Chapecoense reencontra Atlético Nacional e pode ser campeã no palco de tragédia

Elenco da equipe brasileira foi recebido com muita festa na Colômbia

Gabriel Melloni, Estadão Conteúdo

10 Maio 2017 | 06h46

Pouco mais de cinco meses depois, a Chapecoense reencontra o cenário da maior tragédia da história do futebol. O palco é novamente Medellín; a ocasião é a decisão de um título continental; e o adversário, o Atlético Nacional. As lembranças dos 71 mortos no acidente aéreo de 29 de novembro são inevitáveis, mas os jogadores e o técnico Vagner Mancini pregaram que a partir das 21h45 (de Brasília) desta quarta-feira, o foco estará todo no gramado do Estádio Atanásio Girardot e na disputa da segunda partida da decisão da Recopa Sul-Americana.

Depois de receber o adversário - que se transformou em irmão diante das trágicas circunstâncias no fim do ano passado - com justas homenagens para a partida de ida, a Chapecoense chegou a Medellín com as mesmas honrarias e reencontrando o carinho do povo colombiano.

O elenco todo foi recebido com muita festa, mas as homenagens ganharam tons especiais para os quatro brasileiros sobreviventes. Jackson Follmann, Neto, Alan Ruschel e o jornalista Rafael Henzel viajaram com a delegação, reencontraram o palco do acidente que lhes tirou tantos colegas e se emocionaram com a recepção.

Se fora de campo as feridas pelo ocorrido ainda estão abertas e dificilmente serão apagadas, dentro dele, a Chapecoense tenta se reerguer. E o reinício do clube não poderia ser mais promissor, já que no último domingo a equipe conquistou o título do Campeonato Catarinense.

Por isso, a partida desta quarta representa a chance de a Chapecoense viver uma semana histórica, com dois títulos conquistados em quatro dias, mas também de honrar o caminho que começou a ser construído pelas vítimas do acidente. Afinal, o time catarinense está na disputa da Recopa por ter sido declarado campeão da Copa Sul-Americana do ano passado, torneio que nunca teve sua decisão disputada, justamente por causa da tragédia.

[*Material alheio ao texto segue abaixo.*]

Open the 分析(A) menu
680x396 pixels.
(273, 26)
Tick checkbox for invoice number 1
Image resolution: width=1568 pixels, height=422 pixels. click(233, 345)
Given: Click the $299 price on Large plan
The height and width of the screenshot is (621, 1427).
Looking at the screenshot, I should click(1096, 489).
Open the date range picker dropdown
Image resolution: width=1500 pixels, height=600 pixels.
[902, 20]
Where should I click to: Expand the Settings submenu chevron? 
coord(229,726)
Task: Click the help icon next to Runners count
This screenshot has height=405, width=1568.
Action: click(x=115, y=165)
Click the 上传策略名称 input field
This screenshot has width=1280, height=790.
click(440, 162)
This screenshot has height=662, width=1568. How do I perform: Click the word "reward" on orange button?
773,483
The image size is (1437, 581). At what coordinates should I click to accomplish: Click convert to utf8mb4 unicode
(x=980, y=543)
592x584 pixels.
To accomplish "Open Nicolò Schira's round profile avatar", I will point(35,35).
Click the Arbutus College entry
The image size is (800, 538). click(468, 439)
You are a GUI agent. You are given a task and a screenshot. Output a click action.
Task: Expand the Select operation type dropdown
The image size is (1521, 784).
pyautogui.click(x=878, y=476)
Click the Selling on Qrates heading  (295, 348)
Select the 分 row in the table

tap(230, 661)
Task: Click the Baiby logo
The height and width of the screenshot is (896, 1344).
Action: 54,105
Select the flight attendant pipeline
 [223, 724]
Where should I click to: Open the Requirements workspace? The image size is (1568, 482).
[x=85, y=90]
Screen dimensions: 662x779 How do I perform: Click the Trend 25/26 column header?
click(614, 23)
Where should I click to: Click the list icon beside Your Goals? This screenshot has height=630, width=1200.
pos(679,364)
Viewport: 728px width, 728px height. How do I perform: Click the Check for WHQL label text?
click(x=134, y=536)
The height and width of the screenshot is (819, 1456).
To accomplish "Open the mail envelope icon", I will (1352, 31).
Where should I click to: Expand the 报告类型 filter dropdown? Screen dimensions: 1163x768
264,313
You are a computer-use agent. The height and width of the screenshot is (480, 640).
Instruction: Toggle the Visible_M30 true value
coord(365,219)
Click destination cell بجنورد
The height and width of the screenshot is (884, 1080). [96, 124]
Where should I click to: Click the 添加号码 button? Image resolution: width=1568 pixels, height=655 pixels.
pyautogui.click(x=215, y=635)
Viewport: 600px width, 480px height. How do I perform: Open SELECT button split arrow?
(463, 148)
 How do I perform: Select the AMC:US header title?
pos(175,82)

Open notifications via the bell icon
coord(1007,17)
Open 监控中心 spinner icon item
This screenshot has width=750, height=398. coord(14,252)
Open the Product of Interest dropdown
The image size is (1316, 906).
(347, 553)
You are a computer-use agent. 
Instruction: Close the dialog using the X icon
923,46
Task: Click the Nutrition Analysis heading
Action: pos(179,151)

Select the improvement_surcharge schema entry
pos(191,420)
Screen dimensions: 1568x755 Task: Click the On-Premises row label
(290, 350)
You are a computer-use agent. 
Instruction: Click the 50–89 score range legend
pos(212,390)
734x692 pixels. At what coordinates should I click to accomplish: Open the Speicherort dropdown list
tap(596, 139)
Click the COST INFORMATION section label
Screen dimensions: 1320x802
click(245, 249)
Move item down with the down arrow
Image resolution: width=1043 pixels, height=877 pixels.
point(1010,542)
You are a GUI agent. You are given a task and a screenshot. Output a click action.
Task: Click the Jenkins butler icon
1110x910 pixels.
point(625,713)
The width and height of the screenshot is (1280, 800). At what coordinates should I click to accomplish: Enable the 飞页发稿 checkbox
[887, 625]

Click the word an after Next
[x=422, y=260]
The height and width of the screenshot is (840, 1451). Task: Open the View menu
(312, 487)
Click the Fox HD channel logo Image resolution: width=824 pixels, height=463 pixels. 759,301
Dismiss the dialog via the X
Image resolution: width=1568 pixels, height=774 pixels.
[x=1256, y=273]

Na partida de ida, em Chapecó, os donos da casa levaram a melhor e venceram por 2 a 1. Por isso, a Chapecoense depende apenas de um empate nesta quarta-feira para comemorar o título. Ao Atlético Nacional, resta vencer por dois gols de diferença para levar o troféu no tempo normal.

Além dos caminhos que se cruzaram desde o ano passado, Atlético Nacional e Chapecoense têm em comum as campanhas ruins na Libertadores deste ano. Atual campeão, o time colombiano venceu pela primeira vez somente na última rodada e não depende apenas de si para se classificar às oitavas de final, situação semelhante à dos brasileiros, que também têm apenas um triunfo no torneio.

Para ser campeã novamente, a Chapecoense deve manter a base do time que conquistou o título catarinense no domingo. Já o Atlético Nacional chega para a decisão com um importante desfalque: o meio-campista Matheus Uribe, que sofreu uma lesão muscular e foi vetado pelo departamento médico.